A run of records:
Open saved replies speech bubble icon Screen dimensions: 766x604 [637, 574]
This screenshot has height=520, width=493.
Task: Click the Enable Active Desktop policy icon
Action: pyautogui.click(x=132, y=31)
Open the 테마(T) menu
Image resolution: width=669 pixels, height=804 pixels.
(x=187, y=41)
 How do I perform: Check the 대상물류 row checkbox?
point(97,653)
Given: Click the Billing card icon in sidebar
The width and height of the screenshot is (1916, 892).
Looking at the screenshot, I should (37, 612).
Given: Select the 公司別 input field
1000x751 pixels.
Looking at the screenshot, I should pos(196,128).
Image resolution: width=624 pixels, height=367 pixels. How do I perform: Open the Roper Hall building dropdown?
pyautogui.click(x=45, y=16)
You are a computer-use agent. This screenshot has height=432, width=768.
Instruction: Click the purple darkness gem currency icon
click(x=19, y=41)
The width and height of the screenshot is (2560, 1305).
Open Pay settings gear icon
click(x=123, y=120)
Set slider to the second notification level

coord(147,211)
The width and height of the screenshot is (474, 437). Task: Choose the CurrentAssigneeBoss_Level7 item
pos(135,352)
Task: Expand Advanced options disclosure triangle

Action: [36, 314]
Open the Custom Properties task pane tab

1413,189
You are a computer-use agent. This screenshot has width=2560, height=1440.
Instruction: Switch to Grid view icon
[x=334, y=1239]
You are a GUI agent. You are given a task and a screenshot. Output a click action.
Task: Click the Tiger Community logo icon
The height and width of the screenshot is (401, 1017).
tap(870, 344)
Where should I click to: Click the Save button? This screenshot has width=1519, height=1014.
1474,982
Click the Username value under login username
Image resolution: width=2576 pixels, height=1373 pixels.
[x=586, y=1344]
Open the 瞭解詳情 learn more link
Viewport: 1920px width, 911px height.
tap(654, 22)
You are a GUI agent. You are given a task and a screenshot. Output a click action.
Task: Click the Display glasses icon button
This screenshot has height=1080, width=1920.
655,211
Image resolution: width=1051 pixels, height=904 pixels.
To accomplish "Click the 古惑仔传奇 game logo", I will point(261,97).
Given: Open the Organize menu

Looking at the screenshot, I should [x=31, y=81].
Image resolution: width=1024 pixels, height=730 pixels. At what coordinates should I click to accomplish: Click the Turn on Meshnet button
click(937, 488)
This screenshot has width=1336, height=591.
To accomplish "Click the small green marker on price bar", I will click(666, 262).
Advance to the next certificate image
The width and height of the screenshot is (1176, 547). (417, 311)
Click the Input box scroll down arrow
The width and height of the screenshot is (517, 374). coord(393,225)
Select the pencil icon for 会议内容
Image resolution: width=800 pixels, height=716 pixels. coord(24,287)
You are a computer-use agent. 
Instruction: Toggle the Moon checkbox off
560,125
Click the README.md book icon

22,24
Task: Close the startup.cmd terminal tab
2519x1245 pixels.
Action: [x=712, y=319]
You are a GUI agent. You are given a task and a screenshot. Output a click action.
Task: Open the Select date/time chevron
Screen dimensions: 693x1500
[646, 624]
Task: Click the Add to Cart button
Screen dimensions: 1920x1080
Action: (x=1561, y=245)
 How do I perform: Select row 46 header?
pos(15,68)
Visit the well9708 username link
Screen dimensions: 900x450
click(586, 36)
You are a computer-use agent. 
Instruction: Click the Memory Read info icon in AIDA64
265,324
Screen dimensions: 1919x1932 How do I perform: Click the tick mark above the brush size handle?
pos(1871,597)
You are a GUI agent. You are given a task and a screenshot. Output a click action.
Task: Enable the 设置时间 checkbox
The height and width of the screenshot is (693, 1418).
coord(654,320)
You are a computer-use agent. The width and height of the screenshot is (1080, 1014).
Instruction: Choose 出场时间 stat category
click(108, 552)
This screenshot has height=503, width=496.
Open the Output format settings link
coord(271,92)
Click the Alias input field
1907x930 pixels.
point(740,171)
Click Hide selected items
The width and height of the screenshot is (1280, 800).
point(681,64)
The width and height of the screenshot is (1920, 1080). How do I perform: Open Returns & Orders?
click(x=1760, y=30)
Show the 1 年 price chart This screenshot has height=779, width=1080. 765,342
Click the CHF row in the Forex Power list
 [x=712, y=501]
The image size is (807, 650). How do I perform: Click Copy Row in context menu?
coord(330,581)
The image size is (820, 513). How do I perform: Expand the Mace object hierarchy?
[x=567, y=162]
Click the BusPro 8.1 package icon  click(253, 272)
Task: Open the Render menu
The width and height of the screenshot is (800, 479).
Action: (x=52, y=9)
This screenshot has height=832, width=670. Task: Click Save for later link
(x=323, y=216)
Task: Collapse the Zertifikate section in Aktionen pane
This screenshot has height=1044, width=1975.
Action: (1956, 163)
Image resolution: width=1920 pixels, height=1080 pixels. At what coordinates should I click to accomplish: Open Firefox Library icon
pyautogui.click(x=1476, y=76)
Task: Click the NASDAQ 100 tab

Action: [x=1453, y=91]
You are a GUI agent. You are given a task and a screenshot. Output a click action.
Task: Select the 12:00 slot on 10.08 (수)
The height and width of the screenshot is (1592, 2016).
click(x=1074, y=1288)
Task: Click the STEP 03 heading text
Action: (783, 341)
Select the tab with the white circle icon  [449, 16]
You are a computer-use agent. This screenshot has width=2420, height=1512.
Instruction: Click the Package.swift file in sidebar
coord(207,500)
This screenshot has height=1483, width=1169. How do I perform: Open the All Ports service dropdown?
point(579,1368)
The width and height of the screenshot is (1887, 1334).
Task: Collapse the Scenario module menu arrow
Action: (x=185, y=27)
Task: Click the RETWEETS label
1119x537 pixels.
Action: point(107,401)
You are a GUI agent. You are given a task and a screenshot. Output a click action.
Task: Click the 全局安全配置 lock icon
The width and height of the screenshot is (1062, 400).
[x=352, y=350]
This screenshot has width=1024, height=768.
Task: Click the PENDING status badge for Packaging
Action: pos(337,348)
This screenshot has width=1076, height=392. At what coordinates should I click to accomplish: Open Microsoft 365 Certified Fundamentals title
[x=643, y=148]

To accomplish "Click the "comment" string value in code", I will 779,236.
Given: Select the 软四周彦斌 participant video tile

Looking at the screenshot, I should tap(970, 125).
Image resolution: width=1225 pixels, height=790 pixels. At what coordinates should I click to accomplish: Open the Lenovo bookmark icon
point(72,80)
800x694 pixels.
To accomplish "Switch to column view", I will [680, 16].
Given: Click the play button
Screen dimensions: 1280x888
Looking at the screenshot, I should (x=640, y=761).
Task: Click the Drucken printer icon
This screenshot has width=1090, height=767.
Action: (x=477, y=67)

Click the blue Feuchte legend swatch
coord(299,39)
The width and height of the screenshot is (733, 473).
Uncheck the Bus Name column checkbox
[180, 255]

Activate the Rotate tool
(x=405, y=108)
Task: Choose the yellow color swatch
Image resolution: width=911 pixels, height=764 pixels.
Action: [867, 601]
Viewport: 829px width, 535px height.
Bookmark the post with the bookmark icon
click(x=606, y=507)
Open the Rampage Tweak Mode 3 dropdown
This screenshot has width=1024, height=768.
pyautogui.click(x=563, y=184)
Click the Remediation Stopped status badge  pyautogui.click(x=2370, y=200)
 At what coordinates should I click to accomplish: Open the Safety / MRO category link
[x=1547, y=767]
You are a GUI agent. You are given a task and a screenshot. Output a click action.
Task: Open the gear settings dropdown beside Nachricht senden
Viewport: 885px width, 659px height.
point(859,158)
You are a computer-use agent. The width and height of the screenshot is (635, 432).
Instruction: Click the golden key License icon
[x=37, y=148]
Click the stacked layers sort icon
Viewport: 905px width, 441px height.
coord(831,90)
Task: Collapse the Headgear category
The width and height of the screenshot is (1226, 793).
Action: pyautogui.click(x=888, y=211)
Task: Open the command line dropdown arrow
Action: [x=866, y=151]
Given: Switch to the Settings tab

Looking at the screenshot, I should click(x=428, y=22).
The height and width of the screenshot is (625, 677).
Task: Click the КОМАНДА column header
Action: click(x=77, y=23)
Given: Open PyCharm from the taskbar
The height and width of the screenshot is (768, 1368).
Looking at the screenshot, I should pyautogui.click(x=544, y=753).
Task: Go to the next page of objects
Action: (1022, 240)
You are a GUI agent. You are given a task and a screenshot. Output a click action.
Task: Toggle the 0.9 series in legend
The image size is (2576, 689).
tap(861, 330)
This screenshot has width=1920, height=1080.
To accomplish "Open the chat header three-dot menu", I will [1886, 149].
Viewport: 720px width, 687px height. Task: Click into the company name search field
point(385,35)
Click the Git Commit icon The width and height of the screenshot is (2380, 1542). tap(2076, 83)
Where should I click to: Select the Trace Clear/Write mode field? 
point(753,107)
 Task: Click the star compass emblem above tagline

_What is needed_. Recast the listing from the line with "Click Hide selected items" through the line with "Action: (783, 341)" as a Markdown table with the columns No. and Entry, numbering each line and skipping blank ones.

_Right answer_.
| No. | Entry |
|---|---|
| 1 | Click Hide selected items |
| 2 | The width and height of the screenshot is (1280, 800). |
| 3 | point(681,64) |
| 4 | The width and height of the screenshot is (1920, 1080). How do I perform: Open Returns & Orders? |
| 5 | click(x=1760, y=30) |
| 6 | Show the 1 年 price chart This screenshot has height=779, width=1080. 765,342 |
| 7 | Click the CHF row in the Forex Power list |
| 8 |  [x=712, y=501] |
| 9 | The image size is (807, 650). How do I perform: Click Copy Row in context menu? |
| 10 | coord(330,581) |
| 11 | The image size is (820, 513). How do I perform: Expand the Mace object hierarchy? |
| 12 | [x=567, y=162] |
| 13 | Click the BusPro 8.1 package icon  click(253, 272) |
| 14 | Task: Open the Render menu |
| 15 | The width and height of the screenshot is (800, 479). |
| 16 | Action: (x=52, y=9) |
| 17 | This screenshot has height=832, width=670. Task: Click Save for later link |
| 18 | (x=323, y=216) |
| 19 | Task: Collapse the Zertifikate section in Aktionen pane |
| 20 | This screenshot has height=1044, width=1975. |
| 21 | Action: (1956, 163) |
| 22 | Image resolution: width=1920 pixels, height=1080 pixels. At what coordinates should I click to accomplish: Open Firefox Library icon |
| 23 | pyautogui.click(x=1476, y=76) |
| 24 | Task: Click the NASDAQ 100 tab |
| 25 | Action: [x=1453, y=91] |
| 26 | You are a GUI agent. You are given a task and a screenshot. Output a click action. |
| 27 | Task: Select the 12:00 slot on 10.08 (수) |
| 28 | The height and width of the screenshot is (1592, 2016). |
| 29 | click(x=1074, y=1288) |
| 30 | Task: Click the STEP 03 heading text |
| 31 | Action: (783, 341) |